** Opening Data for review block **
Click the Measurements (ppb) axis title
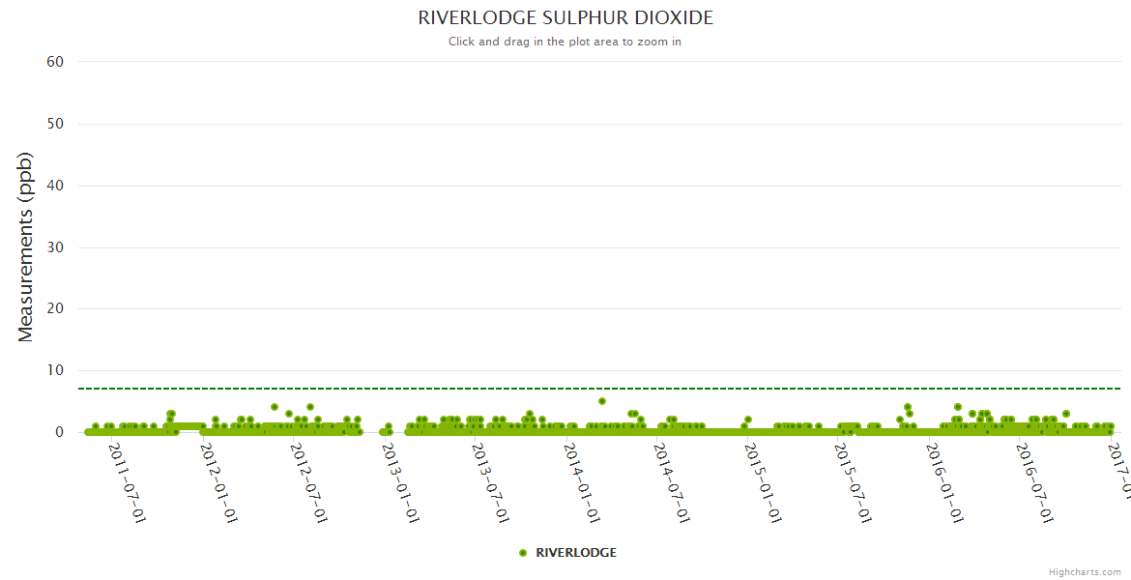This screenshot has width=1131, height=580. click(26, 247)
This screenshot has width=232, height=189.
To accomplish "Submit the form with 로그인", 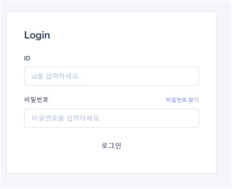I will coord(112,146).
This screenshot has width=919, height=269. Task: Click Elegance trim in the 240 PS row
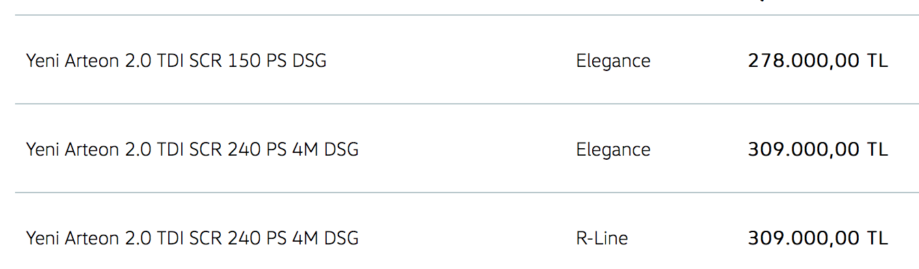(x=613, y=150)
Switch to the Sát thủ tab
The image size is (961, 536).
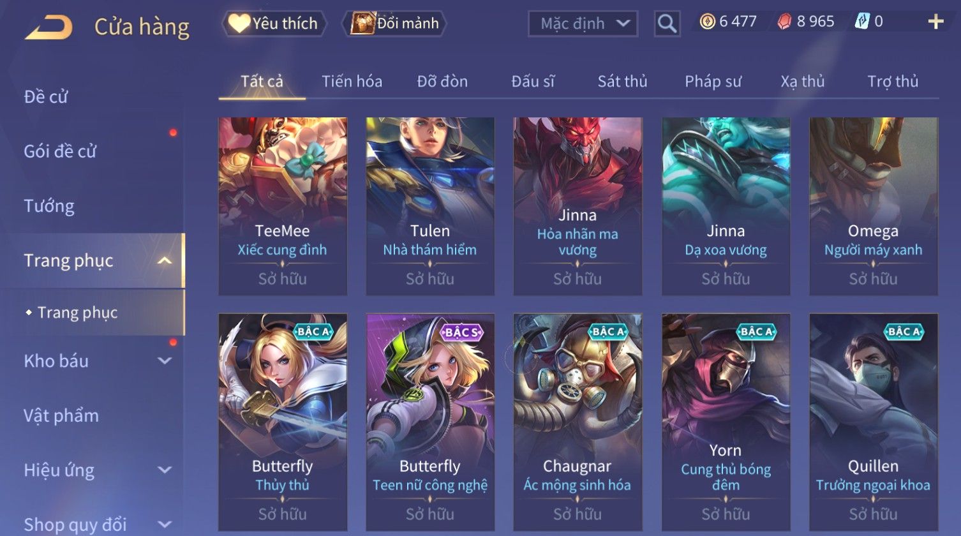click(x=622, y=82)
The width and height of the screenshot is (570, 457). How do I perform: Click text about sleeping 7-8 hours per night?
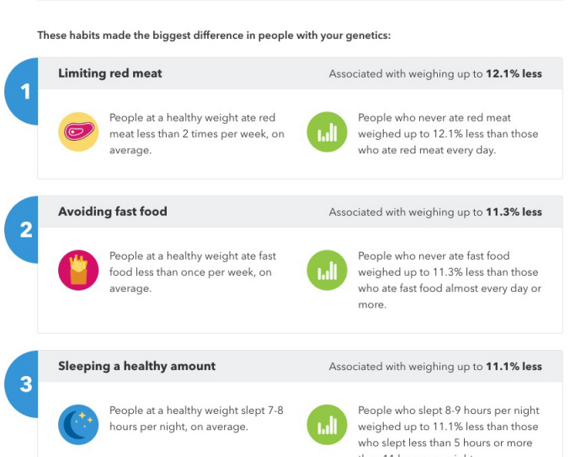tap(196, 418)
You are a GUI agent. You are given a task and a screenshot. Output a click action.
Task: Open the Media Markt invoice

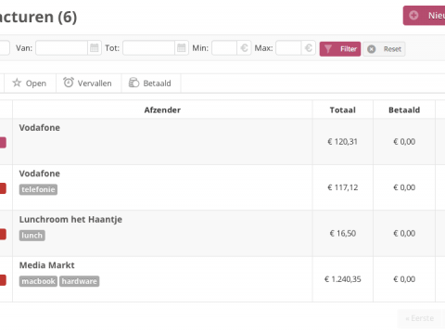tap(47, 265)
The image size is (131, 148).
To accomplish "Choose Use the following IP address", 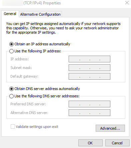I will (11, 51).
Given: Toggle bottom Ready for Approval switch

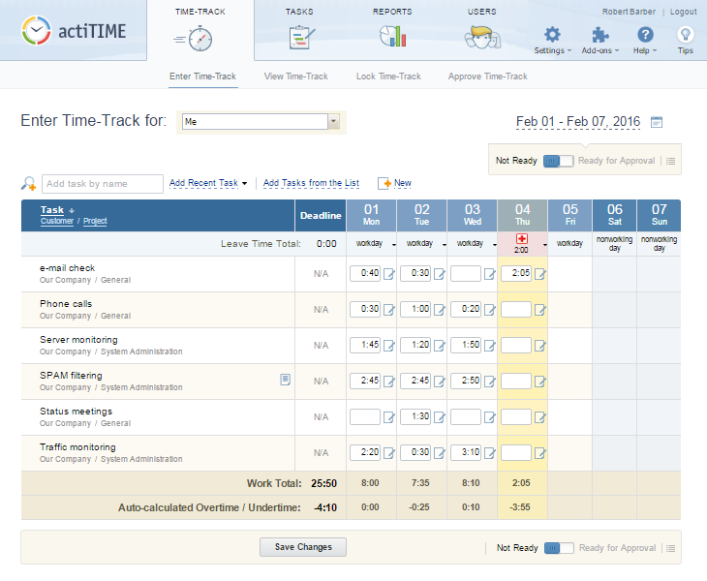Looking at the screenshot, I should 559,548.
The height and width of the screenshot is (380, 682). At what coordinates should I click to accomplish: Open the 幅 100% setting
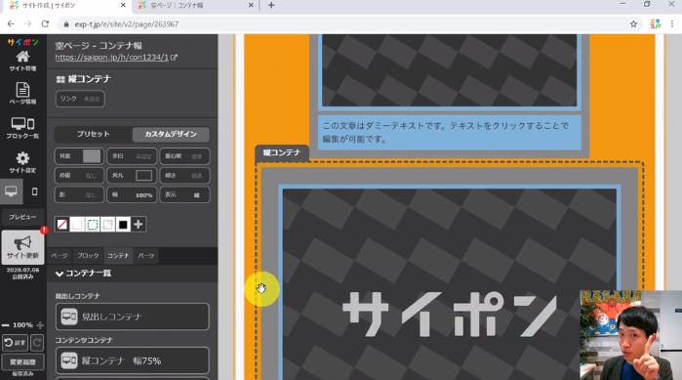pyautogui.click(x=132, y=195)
** Closing Data for review block **
◆ Problem description ◆
Nothing but the lines from the one holding "The height and" through the final line of the records above belongs in the answer, each retyped exactly; omit the pictures.

◆ Expected answer ◆
The height and width of the screenshot is (380, 682). At what coordinates should I click to accomplish: Open the 幅 100% setting
pyautogui.click(x=132, y=195)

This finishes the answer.